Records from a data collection
——————————

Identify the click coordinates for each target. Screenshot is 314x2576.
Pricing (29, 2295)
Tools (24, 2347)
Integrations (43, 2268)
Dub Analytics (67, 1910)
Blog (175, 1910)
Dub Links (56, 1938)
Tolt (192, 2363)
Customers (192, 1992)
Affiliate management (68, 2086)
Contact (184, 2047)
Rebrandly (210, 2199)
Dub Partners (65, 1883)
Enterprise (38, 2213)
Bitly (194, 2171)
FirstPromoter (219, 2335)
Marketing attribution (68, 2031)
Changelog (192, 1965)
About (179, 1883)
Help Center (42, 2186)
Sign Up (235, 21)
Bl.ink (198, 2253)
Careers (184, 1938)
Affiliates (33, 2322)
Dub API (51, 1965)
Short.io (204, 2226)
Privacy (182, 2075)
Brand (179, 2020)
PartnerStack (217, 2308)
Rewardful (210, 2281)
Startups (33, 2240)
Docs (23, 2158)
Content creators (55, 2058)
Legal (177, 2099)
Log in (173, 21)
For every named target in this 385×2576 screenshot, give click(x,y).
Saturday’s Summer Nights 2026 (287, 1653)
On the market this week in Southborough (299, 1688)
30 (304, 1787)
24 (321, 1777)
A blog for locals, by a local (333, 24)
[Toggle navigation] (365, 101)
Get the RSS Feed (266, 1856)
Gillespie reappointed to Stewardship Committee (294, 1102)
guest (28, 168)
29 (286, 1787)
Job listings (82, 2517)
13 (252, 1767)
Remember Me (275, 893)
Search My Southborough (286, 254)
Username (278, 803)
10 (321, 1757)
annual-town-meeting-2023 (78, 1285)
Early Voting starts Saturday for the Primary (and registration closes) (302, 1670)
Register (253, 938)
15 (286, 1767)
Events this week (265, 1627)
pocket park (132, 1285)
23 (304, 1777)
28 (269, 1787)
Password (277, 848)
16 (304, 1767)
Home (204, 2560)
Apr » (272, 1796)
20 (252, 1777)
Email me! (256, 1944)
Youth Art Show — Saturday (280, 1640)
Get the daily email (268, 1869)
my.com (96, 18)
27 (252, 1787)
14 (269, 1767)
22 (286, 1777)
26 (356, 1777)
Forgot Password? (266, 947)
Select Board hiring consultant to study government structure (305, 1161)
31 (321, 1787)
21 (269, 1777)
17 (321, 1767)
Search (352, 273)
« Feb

——————————

> **WORK INSTRUCTION**
From the data above, output only the lines between the line containing "Log in (173, 21)" and the line containing "22 (286, 1777)", inclusive, exactly as written.

> **ANSWER BOX**
Log in (173, 21)
For every named target in this 385×2576 screenshot, give click(x,y).
Saturday’s Summer Nights 2026 (287, 1653)
On the market this week in Southborough (299, 1688)
30 (304, 1787)
24 (321, 1777)
A blog for locals, by a local (333, 24)
[Toggle navigation] (365, 101)
Get the RSS Feed (266, 1856)
Gillespie reappointed to Stewardship Committee (294, 1102)
guest (28, 168)
29 (286, 1787)
Job listings (82, 2517)
13 (252, 1767)
Remember Me (275, 893)
Search My Southborough (286, 254)
Username (278, 803)
10 (321, 1757)
annual-town-meeting-2023 (78, 1285)
Early Voting starts Saturday for the Primary (and registration closes) (302, 1670)
Register (253, 938)
15 (286, 1767)
Events this week (265, 1627)
pocket park (132, 1285)
23 (304, 1777)
28 (269, 1787)
Password (277, 848)
16 (304, 1767)
Home (204, 2560)
Apr » (272, 1796)
20 (252, 1777)
Email me! (256, 1944)
Youth Art Show — Saturday (280, 1640)
Get the daily email (268, 1869)
my.com (96, 18)
27 (252, 1787)
14 (269, 1767)
22 (286, 1777)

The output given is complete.